Pero en aquel momento no percibió ningún peligro e hizo salir del coche a Geneva Settle y la escoltó hasta el interior de la casa, haciéndoles una señal a Martínez y a Lynch para que le siguieran. Les presentó a Geneva, y luego los dos agentes volvieron a la calle para vigilar los alrededores. La chica abrió con su llave la puerta de dentro, y a continuación entraron y subieron al segundo piso, acompañados por el agente de uniforme.

– Tío Bill -llamó, golpeando la puerta-. Soy yo.

Abrió la puerta un fornido hombre de cincuenta y tantos años, con algunas manchas de nacimiento esparcidas por la mejilla. Sonrió y movió la cabeza, dirigiéndose a Bell.

– Encantado de conocerle. Me llamo William.

El detective se identificó y se estrecharon las manos.

– Cariño, ¿estás bien? Es horrible lo que te ha sucedido.

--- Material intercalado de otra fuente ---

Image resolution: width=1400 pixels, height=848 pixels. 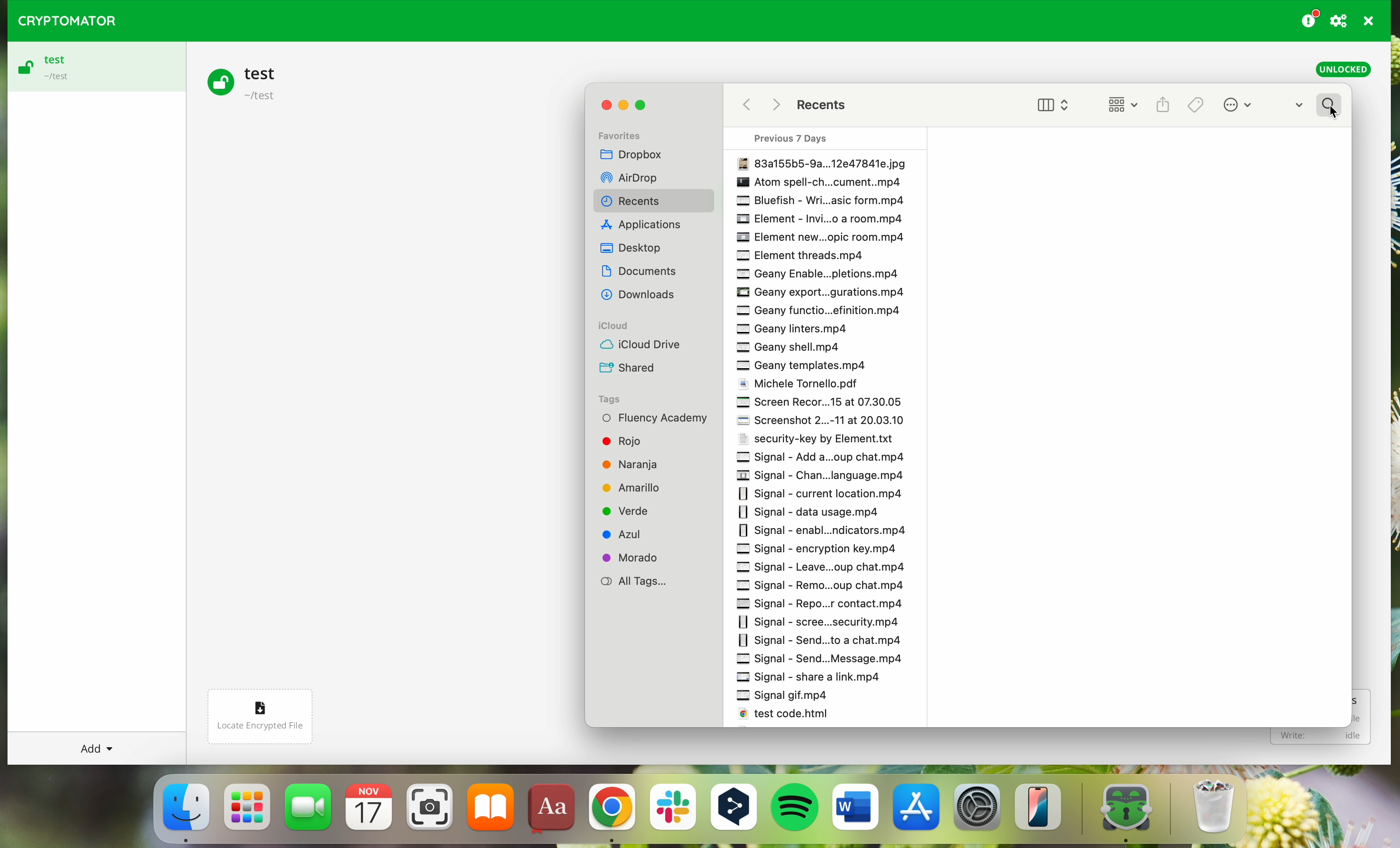 I want to click on add button, so click(x=95, y=748).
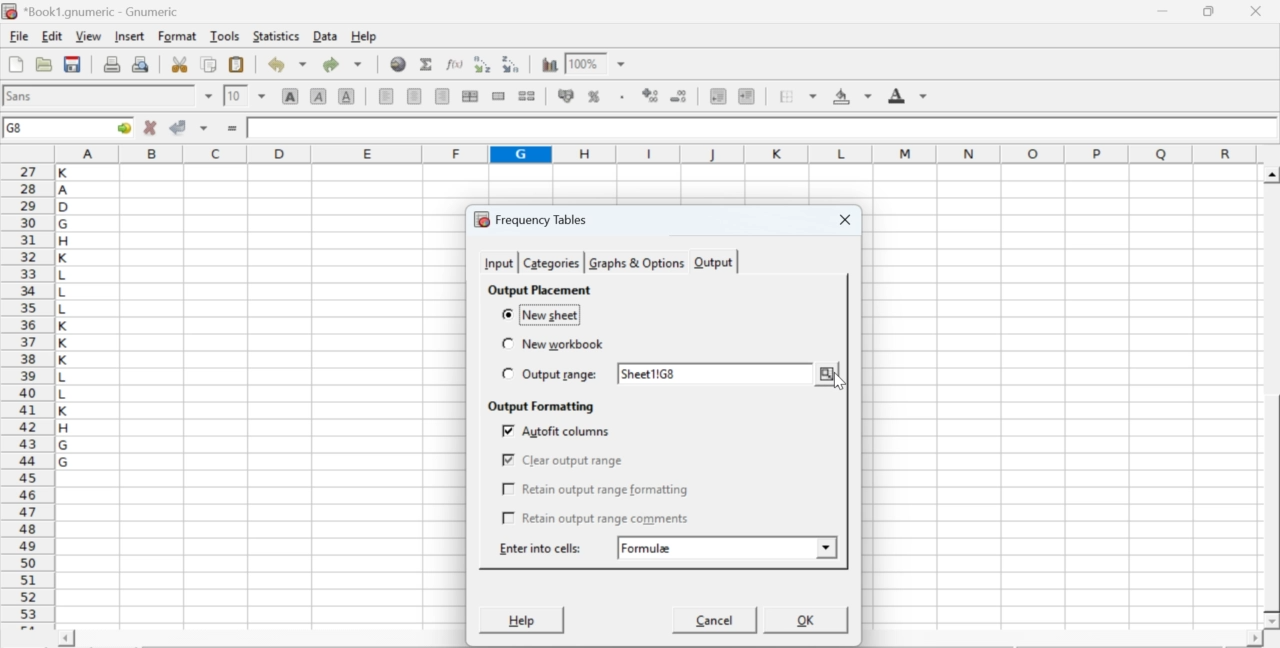  Describe the element at coordinates (179, 64) in the screenshot. I see `cut` at that location.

– Estoy perfectamente. Sólo que la policía va a andar rondando por aquí durante un tiempo. Creen que ese tipo que trató de agredirme podría volver a intentarlo.

En la redonda cara del hombre se reflejaba su preocupación.

– Demonios. -Luego hizo un ademán señalando la televisión-. Chiquilla, has sido el centro de las noticias.

– ¿Mencionaron su nombre? -preguntó Bell, frunciendo el ceño, intranquilo al oír aquello.

– No. Debido a su edad. Y tampoco mostraron ninguna foto.